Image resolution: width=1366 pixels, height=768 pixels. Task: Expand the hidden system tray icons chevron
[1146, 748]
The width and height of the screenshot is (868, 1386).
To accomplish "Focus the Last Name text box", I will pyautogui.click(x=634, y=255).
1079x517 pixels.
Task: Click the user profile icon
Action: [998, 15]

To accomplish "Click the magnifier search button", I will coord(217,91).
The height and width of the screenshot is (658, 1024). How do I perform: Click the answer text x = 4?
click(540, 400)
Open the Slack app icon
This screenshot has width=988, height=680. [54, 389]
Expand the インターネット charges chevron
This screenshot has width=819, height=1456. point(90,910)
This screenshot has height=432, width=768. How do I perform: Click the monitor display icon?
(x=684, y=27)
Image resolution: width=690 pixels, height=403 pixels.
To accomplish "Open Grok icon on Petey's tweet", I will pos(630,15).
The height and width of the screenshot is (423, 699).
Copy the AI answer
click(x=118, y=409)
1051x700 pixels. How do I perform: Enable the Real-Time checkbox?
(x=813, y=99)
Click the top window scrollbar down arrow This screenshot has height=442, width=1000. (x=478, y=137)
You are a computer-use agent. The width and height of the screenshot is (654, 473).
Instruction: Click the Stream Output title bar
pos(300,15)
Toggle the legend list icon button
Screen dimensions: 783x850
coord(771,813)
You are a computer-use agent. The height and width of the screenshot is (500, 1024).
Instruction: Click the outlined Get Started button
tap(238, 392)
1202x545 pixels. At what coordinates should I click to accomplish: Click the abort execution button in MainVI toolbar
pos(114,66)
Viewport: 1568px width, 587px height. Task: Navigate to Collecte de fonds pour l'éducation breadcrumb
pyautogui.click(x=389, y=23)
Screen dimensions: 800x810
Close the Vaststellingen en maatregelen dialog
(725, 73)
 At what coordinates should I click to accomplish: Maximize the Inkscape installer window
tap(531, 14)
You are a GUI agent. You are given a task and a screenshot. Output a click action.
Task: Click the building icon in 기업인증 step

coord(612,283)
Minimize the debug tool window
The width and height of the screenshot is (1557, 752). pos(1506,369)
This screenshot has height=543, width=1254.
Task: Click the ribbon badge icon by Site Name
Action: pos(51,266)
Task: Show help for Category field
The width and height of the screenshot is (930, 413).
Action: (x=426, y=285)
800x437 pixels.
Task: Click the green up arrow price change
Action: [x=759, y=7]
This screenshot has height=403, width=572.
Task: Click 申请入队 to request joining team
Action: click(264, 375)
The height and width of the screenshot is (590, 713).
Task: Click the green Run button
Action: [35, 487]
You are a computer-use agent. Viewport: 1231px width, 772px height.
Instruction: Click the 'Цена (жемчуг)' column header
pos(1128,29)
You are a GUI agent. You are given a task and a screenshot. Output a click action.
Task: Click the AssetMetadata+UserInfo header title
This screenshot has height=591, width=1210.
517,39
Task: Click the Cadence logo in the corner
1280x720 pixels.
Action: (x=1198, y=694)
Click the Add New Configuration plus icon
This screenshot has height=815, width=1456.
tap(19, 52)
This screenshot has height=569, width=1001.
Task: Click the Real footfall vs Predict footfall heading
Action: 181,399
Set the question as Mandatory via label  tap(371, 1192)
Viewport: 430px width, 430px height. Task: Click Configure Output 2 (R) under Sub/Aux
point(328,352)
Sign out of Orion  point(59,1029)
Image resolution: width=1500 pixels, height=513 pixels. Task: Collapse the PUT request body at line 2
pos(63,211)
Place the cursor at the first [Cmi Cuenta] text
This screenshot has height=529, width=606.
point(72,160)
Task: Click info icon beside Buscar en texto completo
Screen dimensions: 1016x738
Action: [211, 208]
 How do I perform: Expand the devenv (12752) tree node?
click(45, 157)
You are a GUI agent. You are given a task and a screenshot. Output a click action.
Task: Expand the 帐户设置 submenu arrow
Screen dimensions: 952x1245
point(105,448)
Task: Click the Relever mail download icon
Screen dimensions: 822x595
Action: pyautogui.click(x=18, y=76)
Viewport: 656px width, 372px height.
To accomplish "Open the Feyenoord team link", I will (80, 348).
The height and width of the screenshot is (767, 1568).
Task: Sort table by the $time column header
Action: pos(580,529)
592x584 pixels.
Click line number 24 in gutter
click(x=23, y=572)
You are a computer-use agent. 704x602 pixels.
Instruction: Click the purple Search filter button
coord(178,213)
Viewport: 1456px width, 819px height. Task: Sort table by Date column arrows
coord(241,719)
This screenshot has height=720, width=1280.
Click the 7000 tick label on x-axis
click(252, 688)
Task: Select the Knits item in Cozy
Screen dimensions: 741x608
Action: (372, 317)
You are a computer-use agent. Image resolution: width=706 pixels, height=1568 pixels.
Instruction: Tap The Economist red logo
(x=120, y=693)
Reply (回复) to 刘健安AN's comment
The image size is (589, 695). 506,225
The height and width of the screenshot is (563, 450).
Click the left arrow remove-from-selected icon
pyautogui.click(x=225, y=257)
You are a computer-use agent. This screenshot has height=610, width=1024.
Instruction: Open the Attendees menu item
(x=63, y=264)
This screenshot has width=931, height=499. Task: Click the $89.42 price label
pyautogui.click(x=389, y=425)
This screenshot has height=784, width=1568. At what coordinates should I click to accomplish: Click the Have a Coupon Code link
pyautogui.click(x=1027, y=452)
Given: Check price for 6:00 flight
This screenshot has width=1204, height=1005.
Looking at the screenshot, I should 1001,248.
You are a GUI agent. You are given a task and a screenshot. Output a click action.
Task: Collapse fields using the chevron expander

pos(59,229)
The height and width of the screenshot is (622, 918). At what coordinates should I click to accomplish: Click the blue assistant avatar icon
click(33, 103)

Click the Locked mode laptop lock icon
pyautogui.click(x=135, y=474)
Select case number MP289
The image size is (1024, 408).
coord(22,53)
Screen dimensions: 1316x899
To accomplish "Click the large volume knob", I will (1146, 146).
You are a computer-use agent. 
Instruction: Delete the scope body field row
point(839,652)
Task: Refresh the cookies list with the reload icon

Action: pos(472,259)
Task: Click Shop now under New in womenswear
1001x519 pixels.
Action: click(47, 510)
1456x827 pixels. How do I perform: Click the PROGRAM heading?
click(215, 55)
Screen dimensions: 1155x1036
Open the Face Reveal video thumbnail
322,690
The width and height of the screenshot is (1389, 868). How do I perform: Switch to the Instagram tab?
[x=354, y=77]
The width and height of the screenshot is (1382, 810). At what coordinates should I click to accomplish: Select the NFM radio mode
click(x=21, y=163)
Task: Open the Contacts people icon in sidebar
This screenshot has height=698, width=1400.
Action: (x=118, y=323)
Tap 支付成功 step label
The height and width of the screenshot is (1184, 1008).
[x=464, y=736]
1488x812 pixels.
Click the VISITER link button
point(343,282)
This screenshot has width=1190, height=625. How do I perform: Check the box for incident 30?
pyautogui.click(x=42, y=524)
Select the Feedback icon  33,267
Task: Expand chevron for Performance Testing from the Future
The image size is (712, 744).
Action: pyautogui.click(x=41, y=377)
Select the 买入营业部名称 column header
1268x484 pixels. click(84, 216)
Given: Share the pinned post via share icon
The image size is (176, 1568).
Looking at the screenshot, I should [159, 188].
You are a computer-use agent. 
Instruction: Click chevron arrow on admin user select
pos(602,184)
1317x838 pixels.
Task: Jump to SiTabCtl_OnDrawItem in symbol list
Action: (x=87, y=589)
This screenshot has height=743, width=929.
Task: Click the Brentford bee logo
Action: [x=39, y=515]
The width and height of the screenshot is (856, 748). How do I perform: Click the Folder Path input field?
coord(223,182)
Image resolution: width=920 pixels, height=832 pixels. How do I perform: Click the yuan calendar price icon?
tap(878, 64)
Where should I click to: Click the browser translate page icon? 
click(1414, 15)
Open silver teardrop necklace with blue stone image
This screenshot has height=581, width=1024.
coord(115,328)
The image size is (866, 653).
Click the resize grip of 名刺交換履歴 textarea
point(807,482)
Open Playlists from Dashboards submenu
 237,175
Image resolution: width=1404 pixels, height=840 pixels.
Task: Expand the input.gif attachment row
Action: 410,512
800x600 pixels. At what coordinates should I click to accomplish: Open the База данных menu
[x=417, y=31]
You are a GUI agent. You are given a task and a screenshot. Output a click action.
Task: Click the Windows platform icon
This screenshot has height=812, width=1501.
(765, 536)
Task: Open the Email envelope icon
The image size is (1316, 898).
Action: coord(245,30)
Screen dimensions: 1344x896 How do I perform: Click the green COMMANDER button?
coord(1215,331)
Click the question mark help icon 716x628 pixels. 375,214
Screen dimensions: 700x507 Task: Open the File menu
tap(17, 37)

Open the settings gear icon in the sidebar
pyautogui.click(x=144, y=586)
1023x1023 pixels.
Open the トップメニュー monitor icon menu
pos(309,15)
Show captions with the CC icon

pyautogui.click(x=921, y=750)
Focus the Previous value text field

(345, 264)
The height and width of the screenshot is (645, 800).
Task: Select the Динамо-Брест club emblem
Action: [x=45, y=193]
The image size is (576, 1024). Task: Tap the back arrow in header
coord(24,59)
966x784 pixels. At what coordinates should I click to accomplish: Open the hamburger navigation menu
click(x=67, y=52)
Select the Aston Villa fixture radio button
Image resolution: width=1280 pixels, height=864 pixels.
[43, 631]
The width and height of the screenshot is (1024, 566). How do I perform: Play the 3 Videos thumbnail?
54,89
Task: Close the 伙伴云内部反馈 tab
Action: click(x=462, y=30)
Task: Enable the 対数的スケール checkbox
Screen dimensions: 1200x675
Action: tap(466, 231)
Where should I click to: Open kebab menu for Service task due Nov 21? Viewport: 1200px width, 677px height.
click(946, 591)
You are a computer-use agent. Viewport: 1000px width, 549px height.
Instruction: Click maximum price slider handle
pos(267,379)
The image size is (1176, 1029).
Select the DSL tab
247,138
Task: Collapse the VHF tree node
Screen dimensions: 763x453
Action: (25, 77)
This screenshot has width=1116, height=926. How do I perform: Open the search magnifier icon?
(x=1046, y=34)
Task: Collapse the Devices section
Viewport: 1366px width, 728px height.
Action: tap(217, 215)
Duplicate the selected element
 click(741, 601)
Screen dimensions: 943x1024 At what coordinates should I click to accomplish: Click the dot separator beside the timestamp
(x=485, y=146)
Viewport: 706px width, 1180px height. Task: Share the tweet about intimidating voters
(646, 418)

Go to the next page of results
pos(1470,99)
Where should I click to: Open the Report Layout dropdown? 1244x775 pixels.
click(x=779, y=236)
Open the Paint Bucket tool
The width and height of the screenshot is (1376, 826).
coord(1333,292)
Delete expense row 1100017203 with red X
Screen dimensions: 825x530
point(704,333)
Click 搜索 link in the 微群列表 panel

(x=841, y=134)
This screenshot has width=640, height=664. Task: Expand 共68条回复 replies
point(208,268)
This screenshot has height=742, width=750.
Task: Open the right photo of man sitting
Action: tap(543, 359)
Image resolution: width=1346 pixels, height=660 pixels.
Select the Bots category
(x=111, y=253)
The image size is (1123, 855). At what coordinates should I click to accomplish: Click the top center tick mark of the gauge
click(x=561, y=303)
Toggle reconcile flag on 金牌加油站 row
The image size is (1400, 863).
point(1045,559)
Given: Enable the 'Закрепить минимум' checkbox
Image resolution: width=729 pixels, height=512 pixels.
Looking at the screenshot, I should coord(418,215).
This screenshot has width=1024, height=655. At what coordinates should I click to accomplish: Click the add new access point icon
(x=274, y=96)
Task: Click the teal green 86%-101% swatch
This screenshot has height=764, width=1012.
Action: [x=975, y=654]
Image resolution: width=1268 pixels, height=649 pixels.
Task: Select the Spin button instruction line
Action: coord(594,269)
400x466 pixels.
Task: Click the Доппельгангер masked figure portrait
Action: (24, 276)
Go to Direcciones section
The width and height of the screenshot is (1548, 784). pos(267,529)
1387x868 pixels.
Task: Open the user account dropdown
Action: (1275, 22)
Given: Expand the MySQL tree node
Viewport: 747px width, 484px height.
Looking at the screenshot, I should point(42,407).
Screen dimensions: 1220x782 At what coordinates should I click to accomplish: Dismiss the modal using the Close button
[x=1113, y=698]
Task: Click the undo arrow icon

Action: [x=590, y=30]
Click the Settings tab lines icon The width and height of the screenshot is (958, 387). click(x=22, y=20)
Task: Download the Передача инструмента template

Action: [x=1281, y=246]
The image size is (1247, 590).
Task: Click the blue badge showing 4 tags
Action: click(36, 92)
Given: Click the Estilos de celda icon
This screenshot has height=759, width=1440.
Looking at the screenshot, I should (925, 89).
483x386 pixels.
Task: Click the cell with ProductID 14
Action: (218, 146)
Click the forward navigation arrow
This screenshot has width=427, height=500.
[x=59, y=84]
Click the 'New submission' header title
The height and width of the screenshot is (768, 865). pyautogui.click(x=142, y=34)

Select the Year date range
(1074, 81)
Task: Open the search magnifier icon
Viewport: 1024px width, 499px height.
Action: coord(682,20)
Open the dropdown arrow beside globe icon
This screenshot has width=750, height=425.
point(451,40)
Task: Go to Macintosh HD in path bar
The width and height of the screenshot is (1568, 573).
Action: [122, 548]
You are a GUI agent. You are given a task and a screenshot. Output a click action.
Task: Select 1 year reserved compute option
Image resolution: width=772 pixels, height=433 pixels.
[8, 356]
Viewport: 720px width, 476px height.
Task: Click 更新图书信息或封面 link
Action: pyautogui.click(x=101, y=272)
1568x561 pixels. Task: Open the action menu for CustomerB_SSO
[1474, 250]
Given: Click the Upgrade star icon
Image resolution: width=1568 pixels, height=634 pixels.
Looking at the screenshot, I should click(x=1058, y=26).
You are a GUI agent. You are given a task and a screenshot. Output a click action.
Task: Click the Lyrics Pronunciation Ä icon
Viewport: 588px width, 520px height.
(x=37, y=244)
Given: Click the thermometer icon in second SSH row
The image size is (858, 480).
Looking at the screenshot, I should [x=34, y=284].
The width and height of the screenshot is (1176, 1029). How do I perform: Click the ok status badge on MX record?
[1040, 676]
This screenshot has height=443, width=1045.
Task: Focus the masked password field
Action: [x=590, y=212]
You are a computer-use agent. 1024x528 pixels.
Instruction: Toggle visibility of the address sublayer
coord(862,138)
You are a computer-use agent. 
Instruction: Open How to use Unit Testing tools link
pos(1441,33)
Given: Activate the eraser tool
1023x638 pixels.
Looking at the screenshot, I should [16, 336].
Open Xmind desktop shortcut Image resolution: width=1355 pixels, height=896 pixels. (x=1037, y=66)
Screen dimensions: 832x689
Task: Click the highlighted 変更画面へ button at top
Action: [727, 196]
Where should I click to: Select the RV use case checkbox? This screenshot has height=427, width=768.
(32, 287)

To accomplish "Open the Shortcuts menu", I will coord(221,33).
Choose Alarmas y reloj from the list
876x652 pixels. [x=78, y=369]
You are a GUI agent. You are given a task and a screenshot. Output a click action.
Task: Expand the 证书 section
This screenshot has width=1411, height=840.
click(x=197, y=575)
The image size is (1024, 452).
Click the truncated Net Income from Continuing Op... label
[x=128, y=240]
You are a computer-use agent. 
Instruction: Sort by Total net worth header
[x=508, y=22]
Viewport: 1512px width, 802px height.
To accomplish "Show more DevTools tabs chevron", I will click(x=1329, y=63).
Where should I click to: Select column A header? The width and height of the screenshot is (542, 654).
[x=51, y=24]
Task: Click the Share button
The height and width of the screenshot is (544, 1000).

::::::::::

● Task requirements: Set down precisely the lines above between the line holding "Screen dimensions: 1016x738" and the line holding "Given: Check price for 6:00 flight", inclusive, and nothing beyond them.

● Result of this exercise:
Screen dimensions: 1016x738
Action: [211, 208]
 How do I perform: Expand the devenv (12752) tree node?
click(45, 157)
You are a GUI agent. You are given a task and a screenshot. Output a click action.
Task: Expand the 帐户设置 submenu arrow
Screen dimensions: 952x1245
point(105,448)
Task: Click the Relever mail download icon
Screen dimensions: 822x595
Action: pyautogui.click(x=18, y=76)
Viewport: 656px width, 372px height.
To accomplish "Open the Feyenoord team link", I will (80, 348).
The height and width of the screenshot is (767, 1568).
Task: Sort table by the $time column header
Action: pos(580,529)
592x584 pixels.
Click line number 24 in gutter
click(x=23, y=572)
You are a computer-use agent. 704x602 pixels.
Instruction: Click the purple Search filter button
coord(178,213)
Viewport: 1456px width, 819px height. Task: Sort table by Date column arrows
coord(241,719)
This screenshot has height=720, width=1280.
Click the 7000 tick label on x-axis
click(252, 688)
Task: Select the Knits item in Cozy
Screen dimensions: 741x608
Action: (372, 317)
You are a computer-use agent. Image resolution: width=706 pixels, height=1568 pixels.
Instruction: Tap The Economist red logo
(x=120, y=693)
Reply (回复) to 刘健安AN's comment
The image size is (589, 695). 506,225
The height and width of the screenshot is (563, 450).
Click the left arrow remove-from-selected icon
pyautogui.click(x=225, y=257)
You are a computer-use agent. This screenshot has height=610, width=1024.
Instruction: Open the Attendees menu item
(x=63, y=264)
This screenshot has width=931, height=499. Task: Click the $89.42 price label
pyautogui.click(x=389, y=425)
This screenshot has height=784, width=1568. At what coordinates should I click to accomplish: Click the Have a Coupon Code link
pyautogui.click(x=1027, y=452)
Given: Check price for 6:00 flight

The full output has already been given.